While we enjoy the professionalism involved in working with our highly-achieved clients, the successful outcome of the immigration process for the disadvantaged group sometimes offers an extremely emotional feeling of achievement because we can see our efforts bring significant changes to the lives of these families. A recent approval of an immigration petition for an undocumented skilled worker who is a chef at a restaurant in Texas serves a prime example of this type of rewarding case.
Mr. Perez and his family crossed the US/Mexico border in the late 1990’s without legal documents. Since they had first arrived in the US, Mr. Perez’s two children had been attending school and while he did not speak English at all, Mr. Perez and his wife had worked hard to establish themselves and start making the US their home. Because of his hard work, he had been able to continue working as a chef in Texas and find an employer who was very supportive of his immigration petition.
In April 2001, Mr. Perez’s employer, a restaurant in Texas, filed a Labor Certification under the EB-3 skilled worker category through our firm. Despite Mr. Perez and his family’s illegal status in the US, it was still possible for them to begin the immigration process because of a Section 245(i) exception in immigration law that would allow them to adjust their status once the Labor Certification and I-140 petition were approved. Because of the LIFE act (Legal Immigration Family Equity Act), the 245(i) exception allowed some aliens who were out of status, who entered the US without inspection, or who had violated the terms of their status to apply for adjustment of status after their immigration petitions were approved provided a labor certification application or I-140 petition had been filed on their behalf on or prior to April 30, 2001 and the individual was physically presented in the US on December 21, 2000. The exception allows 245(i)-qualified aliens and their family members, as long as they are otherwise qualified, to adjust status by paying a $1,000 penalty.
Prior to the implementation of the current PERM system, Labor Certification through the traditional track took around 6 years for approval. In Mr. Perez’s case, because of the time required for labor certification, unexpected obstacles surfaced during the I-140 immigration petition. Since the case had been pending for such a long time, the restaurant experienced several business fluctuations.
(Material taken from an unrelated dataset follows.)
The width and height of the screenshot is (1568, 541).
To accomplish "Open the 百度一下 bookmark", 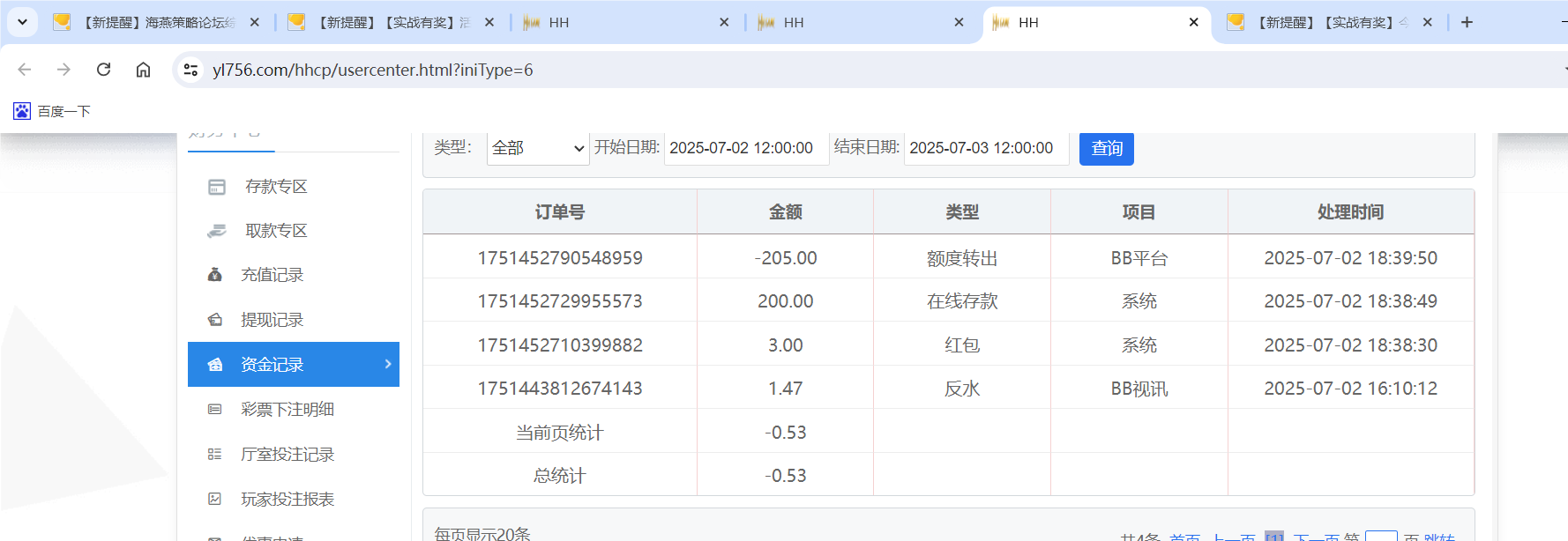I will [x=52, y=111].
Because of this, despite everyone’s best efforts, in January 2008, the USCIS sent a request for more information requesting that the petitioning employer demonstrate its ability to pay the offered wage as determined by the Labor Certification process. Though it had met this requirement for five of the past six years, there was a single year where the petitioning employer’s net income as shown on its tax returns did not cover the offered wage. During one year, due to the restaurant shareholders’ arrangement on depreciation issues, the net asset reflected in the company’s tax return appeared to be lower than the salary offered to Mr. Perez. According to the I-140 ability to pay rule, the petitioning employer has to maintain the ability to pay by demonstrating that the business has already paid the offered salary, or either the employer net income or the net assets have been in excess of the offered salary during the entire Labor Certification and I-140 process. The in-charge attorney helped the restaurant prepare an RFE response, including a letter from a certified public accountant to show that, despite what was shown in the tax return, the restaurant was financially sound and did indeed have the ability to pay for the year in question. For details of the “ability to Pay” rule, please refer to another article listed at the end of this article.
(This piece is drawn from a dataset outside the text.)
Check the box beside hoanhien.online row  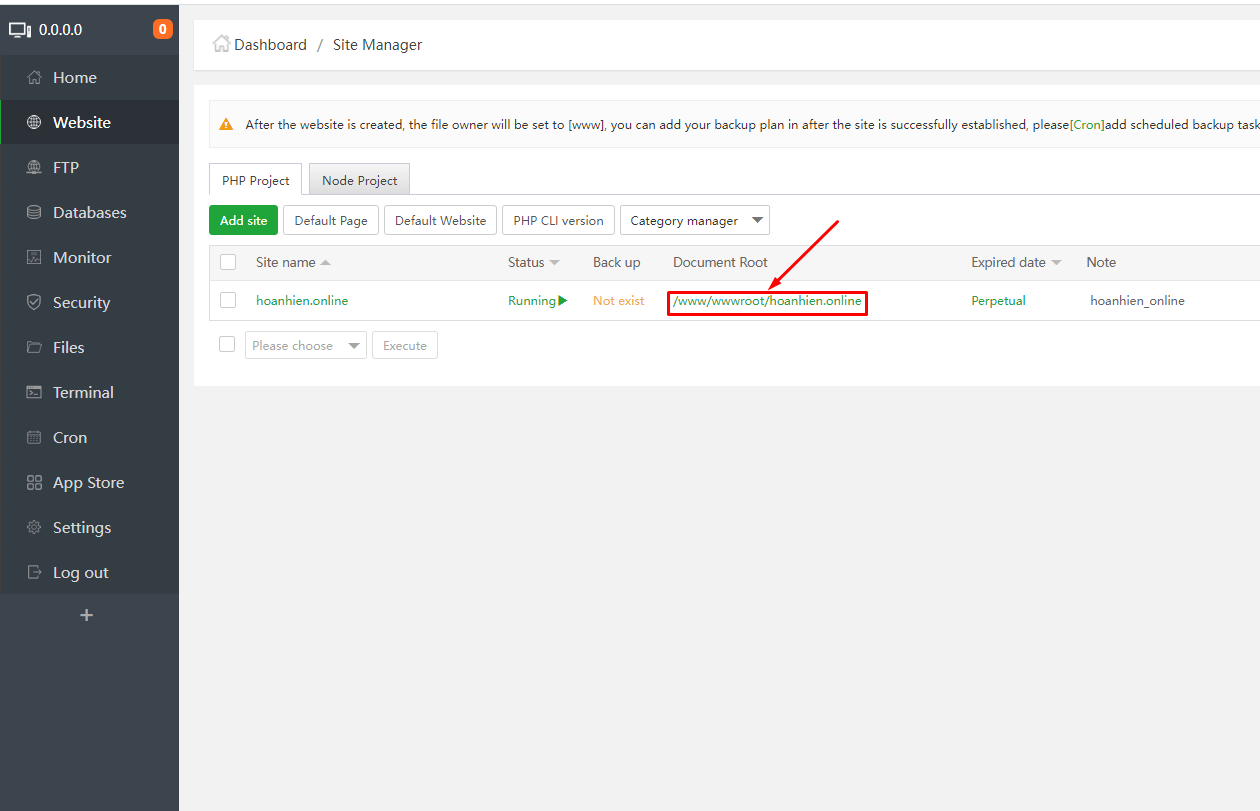click(228, 300)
Yet even after the RFE, the I-140 on behalf of Mr. Perez was denied. In the decision letter, the USCIS officer wrote that even with the letter of explanation from the CPA, the employer had not proved it had the ability to pay in that year. It was an extreme disappointment for Mr. Perez, his family, his employer and the attorney as the family’s hopes for the future had been depending on the immigration petition.
The consequences of the denial were immense. The pending adjustment of status applications for Mr. Perez and his family (which were concurrently filed with I-140) were denied because they were based on the Mr. Perez’s immigration petition. This meant that while it was possible for the Mr. Perez’s employer to file a new petition on his behalf, they would have to start the entire process from the beginning. The family would lose their priority date and might have to face years of waiting for approval of the new Labor Certification and for an available visa number during which time the children could reach 21 years of age and “age-out” of receiving benefits. A delayed process might also cause problems for the children’s education since most colleges and universities require proof of legal immigration status. As an added problem, it was possible that Mr. Perez’s employer would not even be able to use the EB-3 category, since a chef might not qualify as a skilled worker under the new PERM labor certification process. Note, for more information about “Age-out”, please visit our website at http://www.hooyou.com/ageout/index.html
However, at the persistence of the in charge attorney and Mr. Perez’s employer, it was decided that an appeal would be submitted to USCIS. With the legal guidelines from the attorney, the CPA prepared a new, more extensive letter which presented a different theory with a more complete argument and accounting principles. In its original letter regarding Mr. Perez’s case, the CPA had incorrectly classified some of the restaurant’s debt as short-term rather than long-term liability. The CPA admitted its mistake made in previous letter and modified the tax returns with solid circumstance evidence from tax returns of later years. If this was taken into consideration, the restaurant would be able to prove it had the ability to pay. With this new evidence, our attorney prepared an extensive appeal brief in support of the appeal, which detailed the argument and discussed the new evidence. Everyone involved worked diligently to prepare a complete and compelling appeal, and finally on the last day possible our firm rushed Mr. Perez’s appeal to FedEx minutes before it closed.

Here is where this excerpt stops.